■ Stored records:
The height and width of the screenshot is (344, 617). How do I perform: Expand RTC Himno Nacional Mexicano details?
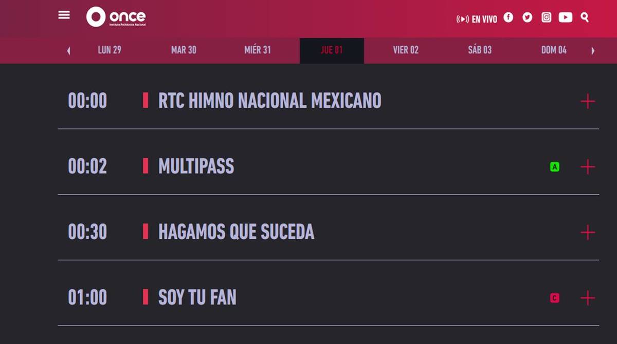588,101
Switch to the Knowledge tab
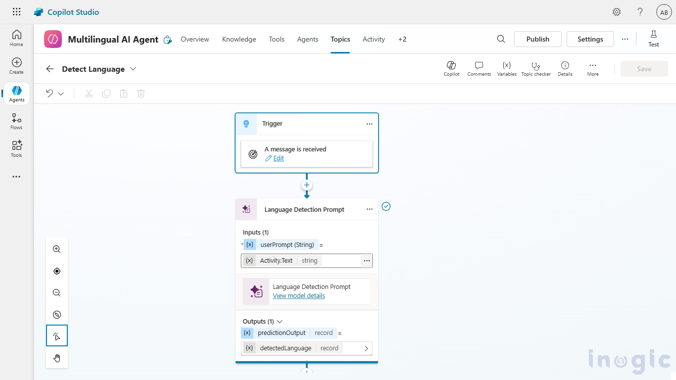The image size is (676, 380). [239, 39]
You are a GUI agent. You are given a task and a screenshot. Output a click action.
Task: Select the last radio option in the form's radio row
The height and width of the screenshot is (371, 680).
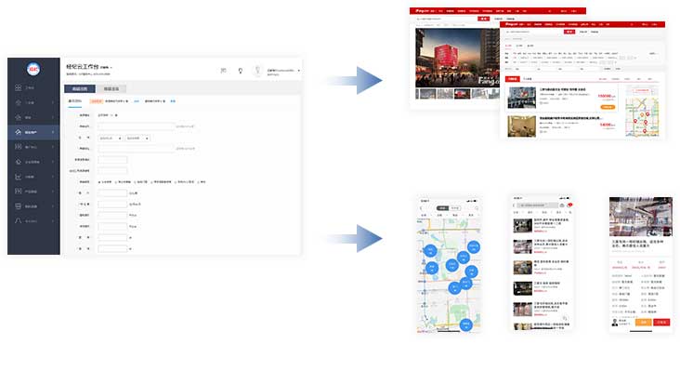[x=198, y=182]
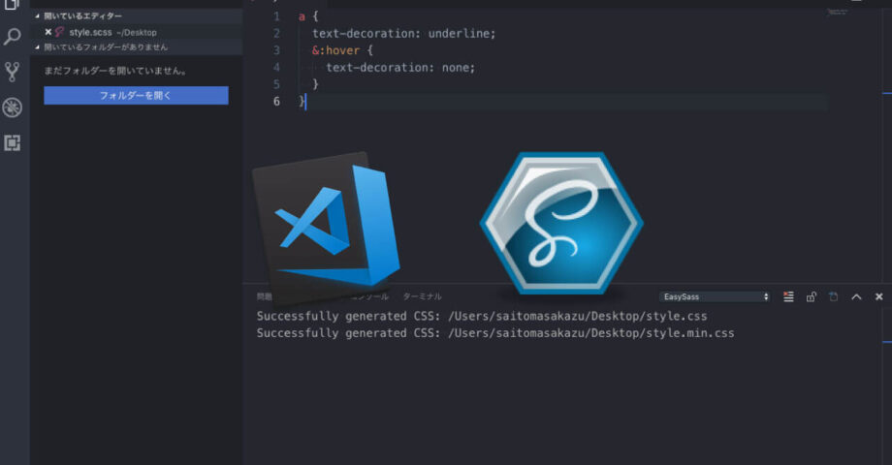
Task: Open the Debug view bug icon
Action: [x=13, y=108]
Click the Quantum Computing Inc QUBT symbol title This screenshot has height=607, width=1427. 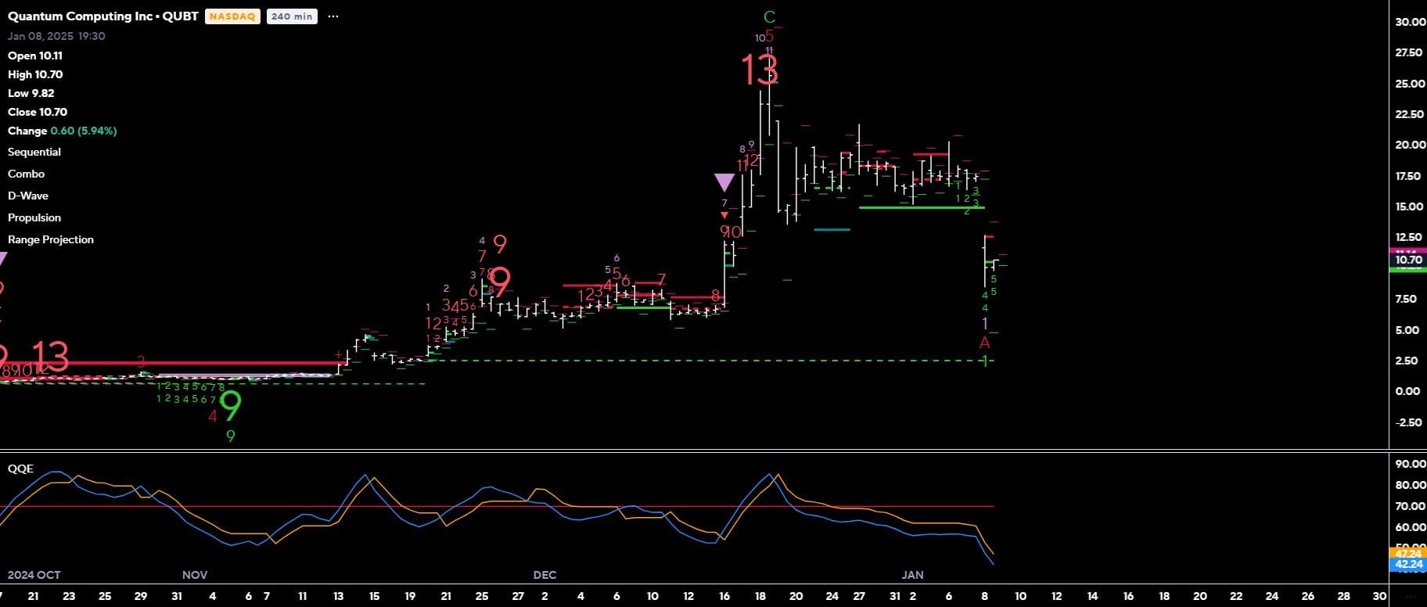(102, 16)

■ What is required: The required output is the exact lines from the opening line of the entries through the line with "You are a GUI", inclusive, without pictures.

■ Task solution:
The height and width of the screenshot is (344, 617). How do I perform: Expand RTC Himno Nacional Mexicano details?
588,101
Switch to the Knowledge tab
The image size is (676, 380). [239, 39]
You are a GUI agent. You are given a task and a screenshot. Output a click action.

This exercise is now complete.